**ТЕКСТ ДЛЯ РАЗБОРА**
┄┄┄┄┄┄┄┄┄┄┄┄┄┄┄┄┄┄┄┄
Первый университетский донос поступил как раз на меня с этим зятем. Наша соученица Соня Рабинович — единственная еврейка на курсе (были, правда, Топоров и точно такой же Крылов — лет десять назад он откуда-то всплыл и сейчас переводит Фолкнера) — подала в деканат жалобу, оттуда ее перебросили в комитет комсомола, а уже «комсомольцы» показали героям. Текст гласил:
«Студент 2-й немецкой группы Аствацатуров говорит, что Томас Манн писатель лучше, чем Горький. А студент той же группы Топоров говорит, что „оба говно“».
Жалоба последствий не имела. Наши «комсомольцы» были, на свой лад, неплохими ребятами. Они выписывали матпомощь на ни в чем не нуждающихся студентов и радостно пропивали халявные деньги. Еще они в обмен на необходимую положительную характеристику вроде бы принуждали к сожительству наших собирающихся за рубеж соучениц, но, с другой стороны, это можно было рассматривать как естественную проверку. Да и девицы не возражали. Когда одного из «комсомольцев», по-видимому связавшегося с разведкой еще на факультете, отправили по окончании торгпредом в турецкий (или сирийский?) город Блядун, былые однокашники сочли это перстом судьбы.
┄┄┄┄┄┄┄┄┄┄┄┄┄┄┄┄┄┄┄┄
**ЗАДАНИЕ 1**
Выпишите всех писателей, которых упоминает рассказ о доносе.
**ЗАДАНИЕ 2**
Куда Соня Рабинович сначала отнесла жалобу, если верить рассказу о доносе?
**ЗАДАНИЕ 3**
Допишите рассказ о доносе, начав сразу после последнего предложения.

Собранные данные:
┄┄┄┄┄┄┄┄┄┄┄┄┄┄┄┄┄┄┄┄
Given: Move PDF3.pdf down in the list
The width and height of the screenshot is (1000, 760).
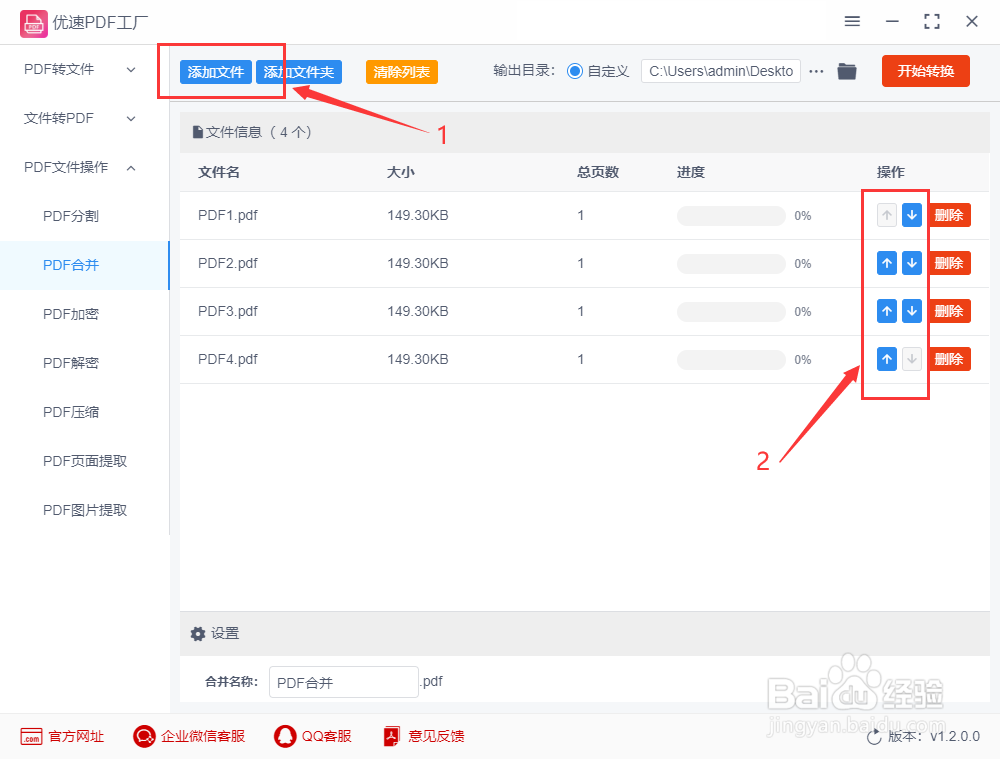Looking at the screenshot, I should [x=911, y=311].
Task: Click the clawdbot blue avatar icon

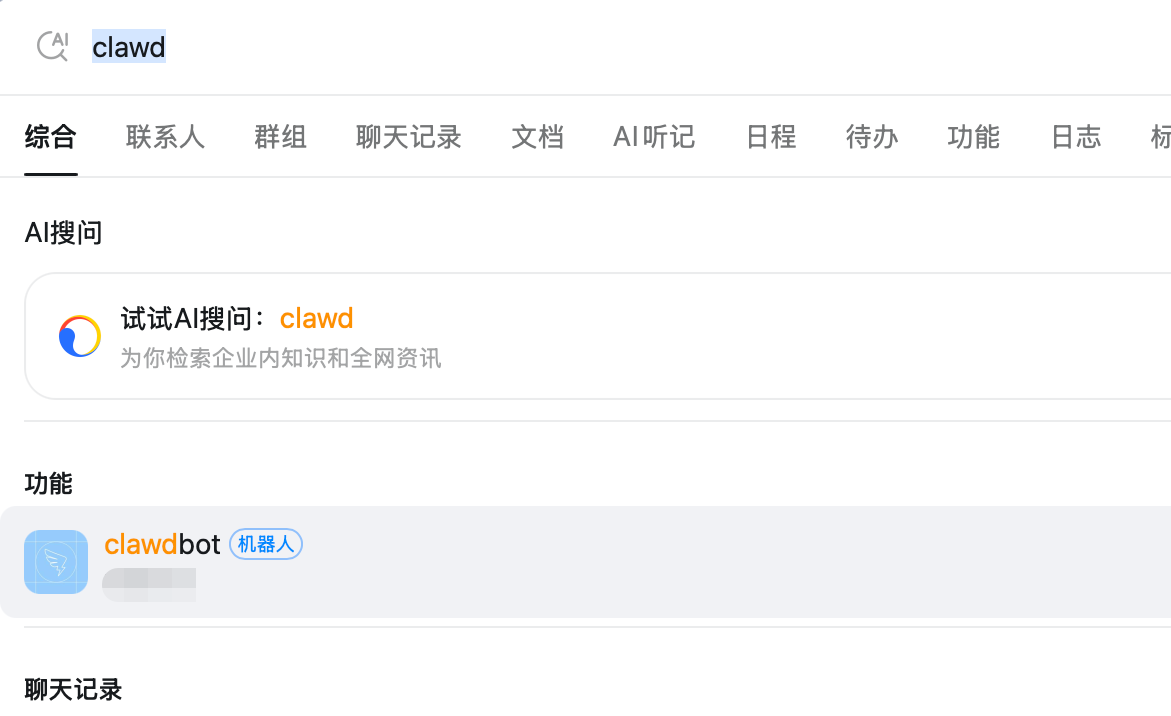Action: 56,562
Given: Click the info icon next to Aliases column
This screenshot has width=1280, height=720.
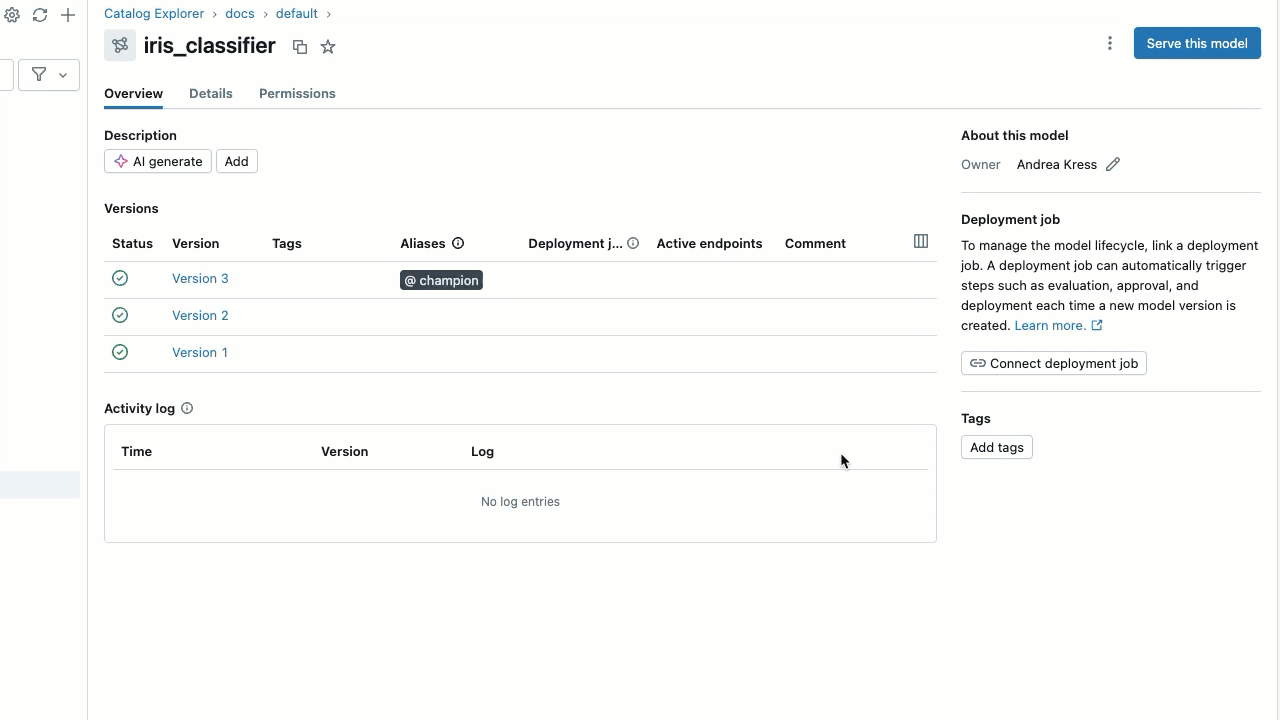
┄┄┄┄┄┄┄┄┄┄┄┄┄┄┄┄┄┄┄┄
**ОТВЕТ 1**
Фолкнер, Томас Манн, Горький

**ОТВЕТ 2**
В деканат.

**ОТВЕТ 3**
Я проучился полтора месяца, когда сняли Хрущева. В университете на это отреагировали так: к нам на филфак перебросили матмеховского преподавателя истории КПСС, а на матмех — нашего. Отнеслись мы к этому (я имею в виду смену власти) положительно. Впрочем, в филфаковском ЛИТО, в которое я, естественно, отправился сразу же, у меня по этому поводу случился конфликт с руководителем — профессором Наумовым. Я прочитал нелепые стихи собственного изготовления про такого-то «лося, которого, сойдя с шоссе, убьет премьер-министр» — что-то вроде памятных всем черномырдинских медвежат, была в конце хрущевского царствования сходная история, о которой перешептывались. «Это что еще за премьер-министр? Никитка, что ли?» — поинтересовался Наумов. «А я и не знал, что вы на „ты“ с Никитой Сергеевичем», — возразил я. Дело происходило дня через три после снятия Хрущева.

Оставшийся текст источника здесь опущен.